Так что переворачивать приходится все. А одна курица уже шастает по винограднику, и дед прогонит ее, если увидит. Плакала тогда наша охота. Побивая все рекорды, мы приводим щиты с сушкой в требуемый вид и едва не силой загоняем деда в хату.
– Надя, мальчики мне так помогли! – слышим мы голос дедушки из кухни. – Пойду я прилягу. А «Известия» уже принесли?..
Вскоре в окошке перестает маячить и бабушка – не все же ей стряпать для нас, оглоедов.
Наконец краснокожие могут выйти на тропу войны.
…Мы крадемся по саду с луками, сделанными из тополиных веток, сжимая стрелы из тополиных прутьев. Через год у меня будет лук в мой рост из выпаренной, высушенной и укрепленной костным клеем лещины. Появятся струганые оперенные метровые стрелы в палец. Через два года луки уступят место самодельным «воздушкам» из велосипедных насосов. Через четыре года любимым оружием массового поражения станут гитара и классический «тяжелый пацифик на хорошем ремне». Но пока мы крадемся с луками, стреляющими от силы метров на десять.
Брат младше меня на полтора года. Надо ли объяснять, что я – командир? Во всяком случае, план охоты на курицу разработан мною, и брату приходится его принять. Сам бы он действовал иначе, но сегодня мы – индейцы, а про них я знаю больше.
Вообще-то у нас с братом баланс. Он – восхитительно тонок, я – умилительно упитан. Я почти брюнет, он – почти блондин (с возрастом мы стали одинаково сивыми). Я сильнее, он быстрее. Я способен концентрироваться и преодолевать трудности. Он – предусматривать их и обходить. У меня, городского, шире эрудиция, у него, станичного, богаче жизненный опыт. Я знаю, как сделать настоящий индейский лук (вот только сухожилий с хребта бизона не хватает) и по падению перышка рассчитать поправку на ветер. Он делает рогатки-пращи (из ветки сирени, бинт-резины и куска кожи) и с двадцати шагов «по карте промаха не даст». А я – дам.

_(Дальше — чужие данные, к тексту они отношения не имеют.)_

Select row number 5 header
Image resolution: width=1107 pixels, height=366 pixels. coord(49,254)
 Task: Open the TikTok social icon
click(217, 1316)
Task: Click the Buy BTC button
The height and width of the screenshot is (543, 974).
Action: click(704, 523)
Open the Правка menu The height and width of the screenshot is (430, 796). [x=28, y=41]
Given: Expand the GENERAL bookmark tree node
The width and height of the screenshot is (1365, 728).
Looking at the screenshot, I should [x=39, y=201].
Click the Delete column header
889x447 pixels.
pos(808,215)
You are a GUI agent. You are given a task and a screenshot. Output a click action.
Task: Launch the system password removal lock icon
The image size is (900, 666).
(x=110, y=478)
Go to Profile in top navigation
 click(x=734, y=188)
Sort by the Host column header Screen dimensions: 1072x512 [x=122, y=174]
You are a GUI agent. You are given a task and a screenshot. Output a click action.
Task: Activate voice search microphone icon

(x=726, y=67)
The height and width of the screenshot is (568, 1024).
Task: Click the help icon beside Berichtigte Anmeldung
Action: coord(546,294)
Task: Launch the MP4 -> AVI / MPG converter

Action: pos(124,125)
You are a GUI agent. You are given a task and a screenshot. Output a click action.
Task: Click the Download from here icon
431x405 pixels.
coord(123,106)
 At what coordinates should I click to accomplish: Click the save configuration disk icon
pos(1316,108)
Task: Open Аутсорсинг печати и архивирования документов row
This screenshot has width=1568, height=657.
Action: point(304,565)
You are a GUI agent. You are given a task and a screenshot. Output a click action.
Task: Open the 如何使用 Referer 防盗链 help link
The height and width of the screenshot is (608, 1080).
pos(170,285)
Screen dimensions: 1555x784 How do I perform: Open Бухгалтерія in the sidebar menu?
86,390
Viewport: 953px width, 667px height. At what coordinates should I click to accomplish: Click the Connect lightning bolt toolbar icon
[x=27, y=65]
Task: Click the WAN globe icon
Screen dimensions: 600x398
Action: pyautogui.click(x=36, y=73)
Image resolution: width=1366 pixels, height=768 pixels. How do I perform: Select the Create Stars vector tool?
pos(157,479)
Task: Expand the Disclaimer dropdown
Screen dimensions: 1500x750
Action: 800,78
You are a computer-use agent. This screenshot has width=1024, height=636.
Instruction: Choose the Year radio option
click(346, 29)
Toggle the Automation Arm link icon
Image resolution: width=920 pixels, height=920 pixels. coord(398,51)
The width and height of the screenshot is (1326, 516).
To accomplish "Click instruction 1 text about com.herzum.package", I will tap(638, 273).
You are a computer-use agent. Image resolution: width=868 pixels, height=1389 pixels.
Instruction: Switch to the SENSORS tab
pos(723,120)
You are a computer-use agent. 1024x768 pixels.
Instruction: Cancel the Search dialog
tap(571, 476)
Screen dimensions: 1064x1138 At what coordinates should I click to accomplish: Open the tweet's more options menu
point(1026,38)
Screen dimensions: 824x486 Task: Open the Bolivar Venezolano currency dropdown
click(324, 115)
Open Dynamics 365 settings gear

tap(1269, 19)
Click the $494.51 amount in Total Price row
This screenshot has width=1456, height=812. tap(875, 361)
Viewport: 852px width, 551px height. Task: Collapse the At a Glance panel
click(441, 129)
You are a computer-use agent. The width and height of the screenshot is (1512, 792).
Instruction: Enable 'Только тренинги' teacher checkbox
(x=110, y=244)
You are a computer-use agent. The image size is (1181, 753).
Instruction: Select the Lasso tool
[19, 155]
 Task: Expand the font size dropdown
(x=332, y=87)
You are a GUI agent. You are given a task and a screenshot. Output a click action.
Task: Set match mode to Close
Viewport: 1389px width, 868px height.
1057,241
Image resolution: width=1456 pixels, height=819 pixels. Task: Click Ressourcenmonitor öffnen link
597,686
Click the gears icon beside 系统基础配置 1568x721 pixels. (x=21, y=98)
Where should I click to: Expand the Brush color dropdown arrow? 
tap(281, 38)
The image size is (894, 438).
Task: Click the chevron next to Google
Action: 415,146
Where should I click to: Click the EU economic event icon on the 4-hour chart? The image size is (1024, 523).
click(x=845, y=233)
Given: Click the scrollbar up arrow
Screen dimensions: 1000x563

Когда я стреляю из рогатки, брат кричит, что самое безопасное место для зрителя – за мишенью (да-да, мы и в нежном возрасте были вполне язвительными гадинами). Зато я могу на те же двадцать шагов метнуть метровый лом. Хватит и сил, и мозгов. Попасть не попаду, но испугаю точно.
Поэтому брат на время спрятал свою рогатулину в задний карман шорт и ползет рядом со мной вдоль виноградника. Стрелы уже легли на тетивы. Запасные зажаты в зубах (это индейский секрет скорострельности!). До курицы – шагов десять. Стреляем одновременно!
Промахиваемся.
Кура продолжает клевать помидор, которым мы жертвуем ради охоты. Второй залп. Моя стрела втыкается в помидор, висящий на метр выше курицы, а потому ею не клеванный. Брат попадает курице в бок, и та, возмущенно квохча, удрызгивает.
– Видал? Видал? – Брат цапает упавшую стрелу и ищет на наконечнике следы крови.
Не находит.
Я изучаю продранный гвоздем помидор, понимая, что его, от греха подальше, стоит съесть.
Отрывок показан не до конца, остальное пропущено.